Submitted by fortin1984 t3_11dcq42 in Futurology
Humanity faces complex, often interrelated challenges and threats, ranging from climate change, poverty, inequality, crime, and biological, chemical, physical and cyber disasters, to severe civil and military conflicts and even nuclear war. These issues have caused and will continue to cause immense suffering to individuals, families, communities and societies around the world and could ultimately drive humanity to extinction.
Thus, the question becomes more and more important whether a universal ethics/basic law, which all people know and are obliged to respect, and a global moral education based on it, could improve the future of people and all of humanity.

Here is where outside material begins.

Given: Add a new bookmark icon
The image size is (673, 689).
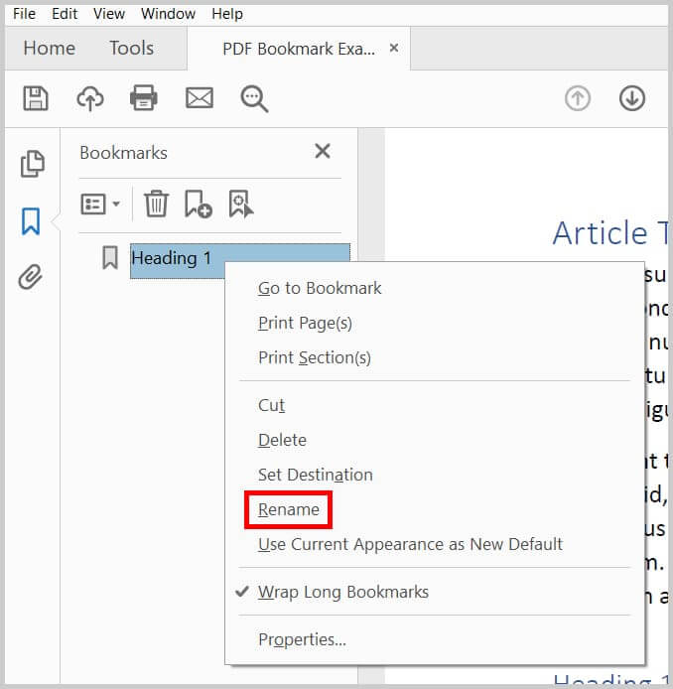Looking at the screenshot, I should pos(198,205).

I believe that a universal ethics/basic law for all people and a global moral education would 1) provide a common moral language that facilitates intercultural, interethnic and interfaith dialogue and conflict resolution, 2) help address and reverse the root causes of our existential threats such as clima change, wars and crime, 3) guide individuals and societies in their decisión-making processes, and 4) promote a sense of global citizenship and shared responsibility. ‘Education is the most powerful weapon to change the world’ (Nelson Mandela).
Discovering a rational basis for a global ethics, which has a universal normative force, but assumes cultural, ethnic and religious/ideological differences, and setting up this ethics and implementing it in the school curricula and the constitutional law of all countries, however, is not easy. Although it is possible, according to https://link.springer.com/article/10.1007/s43545-022-00350-7.
By establishing a culture of peace, justice and sustainability through education and law, I believe we could create a better world for ourselves and for future generations.
SmilingGengar t1_ja8ly53 wrote
The problem here is that there are irreconcilable divisions among people with regards to the ontological foundations for what is considered good. Some people derive their ethics from an essentialist or teleological understanding of the world, while another subset of people believes ethics is derived from measurement of utility, and other believes ethics are nothing more than expressions of personal preferences (emotivism), etc. If we cannot even agree on what makes something ethical in the first place, then I doubt we would be able to establish an effective universal curriculum to teach what is ethical.
That said, maybe an alternate way to approach this proposal would be to simply create a council comprised of moral philosophers representing each ethical perspective. Nations would submit ethical issues that would be accepted or denied by the council. If accepted into the docket, members would simply write opinions on ethical issues submitted by nations. The opinions would be non-binding, but nations would be obligated as part of submitting the request to provide a response to the opinion in terms of how they plan to action on recommendations.